--- Extracted information Enclosed Below ---
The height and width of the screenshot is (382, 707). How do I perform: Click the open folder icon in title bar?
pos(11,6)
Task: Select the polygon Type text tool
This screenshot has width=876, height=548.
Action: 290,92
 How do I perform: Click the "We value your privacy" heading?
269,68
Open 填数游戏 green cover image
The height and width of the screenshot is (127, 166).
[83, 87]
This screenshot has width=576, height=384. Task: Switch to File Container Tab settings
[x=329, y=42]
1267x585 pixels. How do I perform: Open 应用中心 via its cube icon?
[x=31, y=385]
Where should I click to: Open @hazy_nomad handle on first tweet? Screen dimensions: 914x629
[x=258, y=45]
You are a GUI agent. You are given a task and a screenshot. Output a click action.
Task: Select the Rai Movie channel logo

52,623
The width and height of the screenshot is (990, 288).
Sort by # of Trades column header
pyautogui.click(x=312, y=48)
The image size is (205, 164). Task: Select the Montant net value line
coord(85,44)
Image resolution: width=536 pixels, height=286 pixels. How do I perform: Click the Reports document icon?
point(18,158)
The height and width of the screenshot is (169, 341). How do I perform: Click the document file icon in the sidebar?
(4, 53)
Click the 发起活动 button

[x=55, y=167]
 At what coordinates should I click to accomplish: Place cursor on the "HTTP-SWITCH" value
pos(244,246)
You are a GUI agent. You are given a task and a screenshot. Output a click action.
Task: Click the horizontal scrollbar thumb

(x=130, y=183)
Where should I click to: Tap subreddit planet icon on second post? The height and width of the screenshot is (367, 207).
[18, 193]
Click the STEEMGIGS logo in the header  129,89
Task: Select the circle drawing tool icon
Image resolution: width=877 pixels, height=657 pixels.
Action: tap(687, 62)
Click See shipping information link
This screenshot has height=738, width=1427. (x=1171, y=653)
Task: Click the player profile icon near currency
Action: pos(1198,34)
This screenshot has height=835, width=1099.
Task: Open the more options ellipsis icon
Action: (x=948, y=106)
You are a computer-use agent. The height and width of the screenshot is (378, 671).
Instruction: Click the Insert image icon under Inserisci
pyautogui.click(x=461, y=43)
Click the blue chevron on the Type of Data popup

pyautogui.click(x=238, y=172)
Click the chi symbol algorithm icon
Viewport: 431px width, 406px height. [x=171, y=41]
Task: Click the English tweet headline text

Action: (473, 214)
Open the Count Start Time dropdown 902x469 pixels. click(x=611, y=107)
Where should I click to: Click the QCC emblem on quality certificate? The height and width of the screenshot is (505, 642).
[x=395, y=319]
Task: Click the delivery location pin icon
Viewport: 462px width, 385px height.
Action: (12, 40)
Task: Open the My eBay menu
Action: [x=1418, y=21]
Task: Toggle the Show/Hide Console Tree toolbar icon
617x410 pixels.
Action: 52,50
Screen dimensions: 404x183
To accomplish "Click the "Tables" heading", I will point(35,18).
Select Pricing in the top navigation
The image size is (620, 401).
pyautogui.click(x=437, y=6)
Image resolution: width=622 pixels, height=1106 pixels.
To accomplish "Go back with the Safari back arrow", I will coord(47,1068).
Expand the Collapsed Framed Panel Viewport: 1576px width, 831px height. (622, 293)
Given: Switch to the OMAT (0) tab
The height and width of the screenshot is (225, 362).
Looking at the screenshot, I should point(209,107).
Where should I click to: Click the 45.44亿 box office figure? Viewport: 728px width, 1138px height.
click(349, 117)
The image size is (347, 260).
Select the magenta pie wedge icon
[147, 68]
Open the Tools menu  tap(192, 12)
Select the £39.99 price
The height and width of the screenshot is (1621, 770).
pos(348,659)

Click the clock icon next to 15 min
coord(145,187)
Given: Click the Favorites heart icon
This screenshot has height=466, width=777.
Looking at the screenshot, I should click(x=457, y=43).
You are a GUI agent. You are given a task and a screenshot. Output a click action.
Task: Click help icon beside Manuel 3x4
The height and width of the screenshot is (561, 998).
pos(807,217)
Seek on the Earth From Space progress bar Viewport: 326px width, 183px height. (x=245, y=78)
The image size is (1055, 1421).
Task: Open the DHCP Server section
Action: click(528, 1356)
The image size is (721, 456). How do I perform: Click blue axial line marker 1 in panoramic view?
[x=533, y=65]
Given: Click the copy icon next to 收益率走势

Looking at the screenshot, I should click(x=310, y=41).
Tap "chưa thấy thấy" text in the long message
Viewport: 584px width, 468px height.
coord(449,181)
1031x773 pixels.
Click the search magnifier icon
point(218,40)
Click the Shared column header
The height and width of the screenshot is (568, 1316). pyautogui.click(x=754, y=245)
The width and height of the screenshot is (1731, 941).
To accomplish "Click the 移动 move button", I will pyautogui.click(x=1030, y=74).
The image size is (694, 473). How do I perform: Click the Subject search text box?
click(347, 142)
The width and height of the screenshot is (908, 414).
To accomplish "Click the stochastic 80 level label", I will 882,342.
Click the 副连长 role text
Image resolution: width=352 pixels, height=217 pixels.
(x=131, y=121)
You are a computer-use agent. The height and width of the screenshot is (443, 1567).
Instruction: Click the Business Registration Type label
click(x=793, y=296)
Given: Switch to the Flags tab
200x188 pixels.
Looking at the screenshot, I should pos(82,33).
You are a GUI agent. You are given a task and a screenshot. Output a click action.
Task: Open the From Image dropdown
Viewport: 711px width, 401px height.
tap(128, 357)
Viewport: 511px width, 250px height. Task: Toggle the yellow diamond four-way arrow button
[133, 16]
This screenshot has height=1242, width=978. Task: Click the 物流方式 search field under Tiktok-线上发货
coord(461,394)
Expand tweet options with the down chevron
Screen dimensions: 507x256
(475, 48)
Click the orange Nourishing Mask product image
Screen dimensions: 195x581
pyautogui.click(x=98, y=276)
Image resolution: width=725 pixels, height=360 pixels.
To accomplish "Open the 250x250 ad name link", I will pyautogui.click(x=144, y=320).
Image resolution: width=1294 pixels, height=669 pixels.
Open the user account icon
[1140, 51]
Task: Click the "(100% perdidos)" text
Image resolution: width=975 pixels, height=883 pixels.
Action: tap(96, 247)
--- End of Enclosed Extracted information ---
* [About this exercise]
For each line in the data that holds "with", add one to a count, then report that count alone.

* [Your solution]
2